#### [What the task requires]
Can you quote all of the records below word for word, from the first line to the last?

--------------------

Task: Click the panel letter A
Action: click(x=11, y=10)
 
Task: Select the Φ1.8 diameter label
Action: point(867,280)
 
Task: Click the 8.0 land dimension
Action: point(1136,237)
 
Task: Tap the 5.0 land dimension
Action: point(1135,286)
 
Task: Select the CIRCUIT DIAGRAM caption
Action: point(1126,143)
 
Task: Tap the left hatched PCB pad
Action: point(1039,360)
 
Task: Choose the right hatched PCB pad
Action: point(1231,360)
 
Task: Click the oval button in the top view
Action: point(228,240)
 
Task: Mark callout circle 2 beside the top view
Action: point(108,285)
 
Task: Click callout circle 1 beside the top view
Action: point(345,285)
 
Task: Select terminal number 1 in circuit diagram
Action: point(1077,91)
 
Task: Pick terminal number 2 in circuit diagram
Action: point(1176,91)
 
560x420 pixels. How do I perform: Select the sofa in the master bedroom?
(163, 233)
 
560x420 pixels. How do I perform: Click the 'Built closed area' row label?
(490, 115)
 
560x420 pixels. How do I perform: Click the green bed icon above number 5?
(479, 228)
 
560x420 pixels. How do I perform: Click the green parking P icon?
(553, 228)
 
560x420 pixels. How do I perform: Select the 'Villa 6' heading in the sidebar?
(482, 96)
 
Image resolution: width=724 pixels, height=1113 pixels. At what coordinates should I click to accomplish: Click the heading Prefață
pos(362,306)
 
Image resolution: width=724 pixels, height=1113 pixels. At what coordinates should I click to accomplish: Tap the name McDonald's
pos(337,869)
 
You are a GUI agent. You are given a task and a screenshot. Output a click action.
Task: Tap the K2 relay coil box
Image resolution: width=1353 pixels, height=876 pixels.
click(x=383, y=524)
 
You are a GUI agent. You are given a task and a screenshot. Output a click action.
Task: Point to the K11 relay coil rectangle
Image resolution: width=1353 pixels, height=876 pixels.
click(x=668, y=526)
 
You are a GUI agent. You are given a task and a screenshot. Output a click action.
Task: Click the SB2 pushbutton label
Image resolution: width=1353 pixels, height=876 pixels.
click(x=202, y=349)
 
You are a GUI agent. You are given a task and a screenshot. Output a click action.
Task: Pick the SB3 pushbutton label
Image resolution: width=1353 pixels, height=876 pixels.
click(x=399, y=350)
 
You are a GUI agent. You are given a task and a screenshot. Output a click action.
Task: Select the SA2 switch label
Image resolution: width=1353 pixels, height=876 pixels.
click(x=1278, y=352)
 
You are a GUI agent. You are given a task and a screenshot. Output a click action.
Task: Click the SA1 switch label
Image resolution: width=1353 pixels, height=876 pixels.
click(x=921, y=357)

--------------------

#### [Exercise solution]
Task: Click the panel letter A
Action: click(x=11, y=10)
 
Task: Select the Φ1.8 diameter label
Action: point(867,280)
 
Task: Click the 8.0 land dimension
Action: point(1136,237)
 
Task: Tap the 5.0 land dimension
Action: point(1135,286)
 
Task: Select the CIRCUIT DIAGRAM caption
Action: point(1126,143)
 
Task: Tap the left hatched PCB pad
Action: point(1039,360)
 
Task: Choose the right hatched PCB pad
Action: point(1231,360)
 
Task: Click the oval button in the top view
Action: point(228,240)
 
Task: Mark callout circle 2 beside the top view
Action: point(108,285)
 
Task: Click callout circle 1 beside the top view
Action: point(345,285)
 
Task: Select terminal number 1 in circuit diagram
Action: point(1077,91)
 
Task: Pick terminal number 2 in circuit diagram
Action: point(1176,91)
 
560x420 pixels. How do I perform: Select the sofa in the master bedroom?
(163, 233)
 
560x420 pixels. How do I perform: Click the 'Built closed area' row label?
(490, 115)
 
560x420 pixels. How do I perform: Click the green bed icon above number 5?
(479, 228)
 
560x420 pixels. How do I perform: Click the green parking P icon?
(553, 228)
 
560x420 pixels. How do I perform: Select the 'Villa 6' heading in the sidebar?
(482, 96)
 
Image resolution: width=724 pixels, height=1113 pixels. At what coordinates should I click to accomplish: Click the heading Prefață
pos(362,306)
 
Image resolution: width=724 pixels, height=1113 pixels. At what coordinates should I click to accomplish: Tap the name McDonald's
pos(337,869)
 
You are a GUI agent. You are given a task and a screenshot. Output a click action.
Task: Tap the K2 relay coil box
Image resolution: width=1353 pixels, height=876 pixels.
click(x=383, y=524)
 
You are a GUI agent. You are given a task and a screenshot. Output a click action.
Task: Point to the K11 relay coil rectangle
Image resolution: width=1353 pixels, height=876 pixels.
click(x=668, y=526)
 
You are a GUI agent. You are given a task and a screenshot. Output a click action.
Task: Click the SB2 pushbutton label
Image resolution: width=1353 pixels, height=876 pixels.
click(x=202, y=349)
 
You are a GUI agent. You are given a task and a screenshot. Output a click action.
Task: Pick the SB3 pushbutton label
Image resolution: width=1353 pixels, height=876 pixels.
click(x=399, y=350)
 
You are a GUI agent. You are given a task and a screenshot. Output a click action.
Task: Select the SA2 switch label
Image resolution: width=1353 pixels, height=876 pixels.
click(x=1278, y=352)
 
You are a GUI agent. You are given a task and a screenshot. Output a click action.
Task: Click the SA1 switch label
Image resolution: width=1353 pixels, height=876 pixels.
click(x=921, y=357)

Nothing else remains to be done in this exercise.